§ **The problem**: Revise the material from the line containing "At what (x,y)" through the line containing "Looking at the", substituting "point" for "coordinate pair" and leaving all other text unchanged. Give only those lines.

§ **Records provided**:

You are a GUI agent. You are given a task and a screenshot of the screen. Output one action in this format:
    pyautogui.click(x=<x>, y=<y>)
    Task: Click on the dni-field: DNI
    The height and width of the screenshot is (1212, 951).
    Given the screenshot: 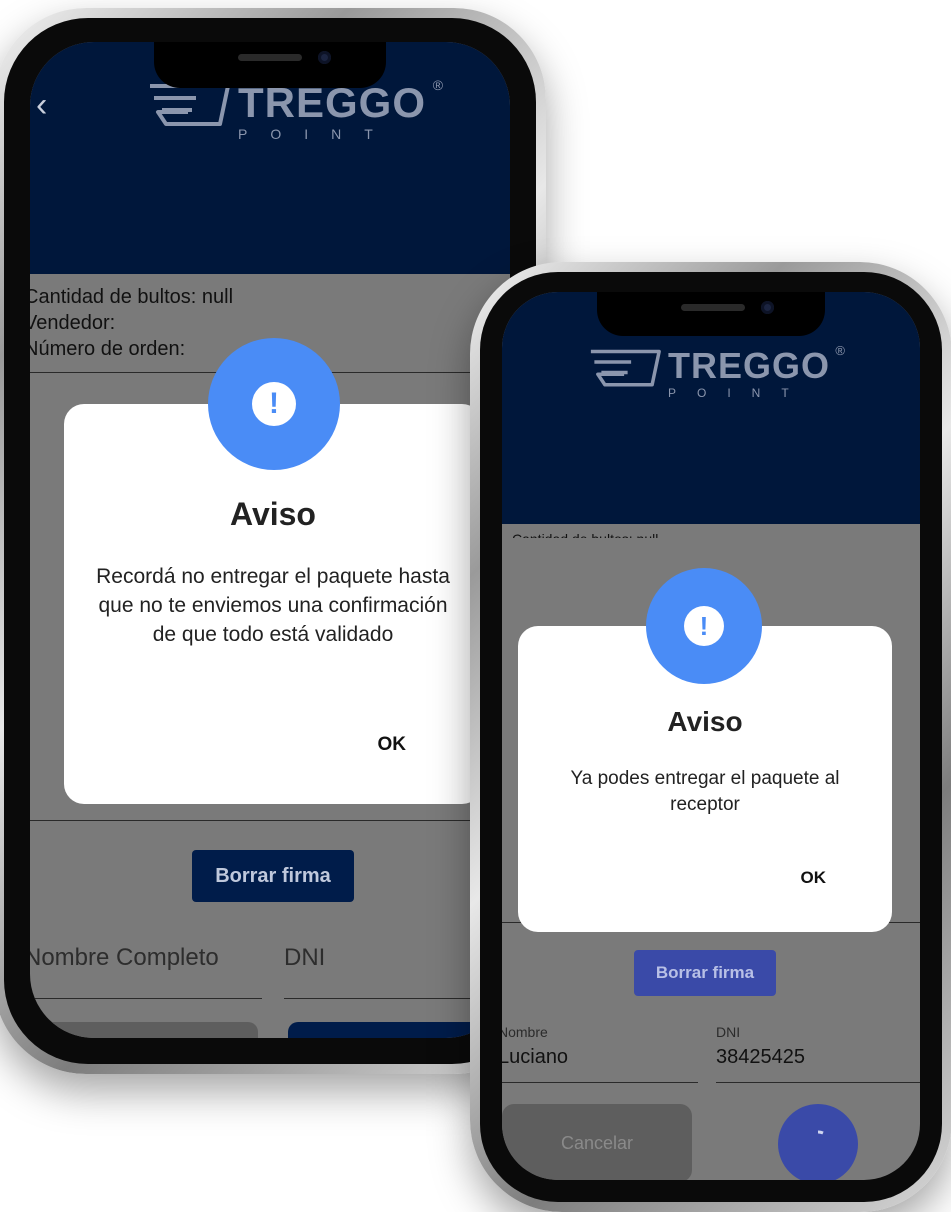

--

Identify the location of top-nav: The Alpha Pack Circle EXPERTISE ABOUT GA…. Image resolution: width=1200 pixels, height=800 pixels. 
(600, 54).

* * *

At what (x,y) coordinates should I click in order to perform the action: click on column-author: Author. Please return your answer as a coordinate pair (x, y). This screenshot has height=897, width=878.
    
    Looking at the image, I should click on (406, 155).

§ **Solution for this problem**:
At what (x,y) coordinates should I click in order to perform the action: click on column-author: Author. Please return your answer as a point (x, y). This screenshot has height=897, width=878.
    
    Looking at the image, I should click on (406, 155).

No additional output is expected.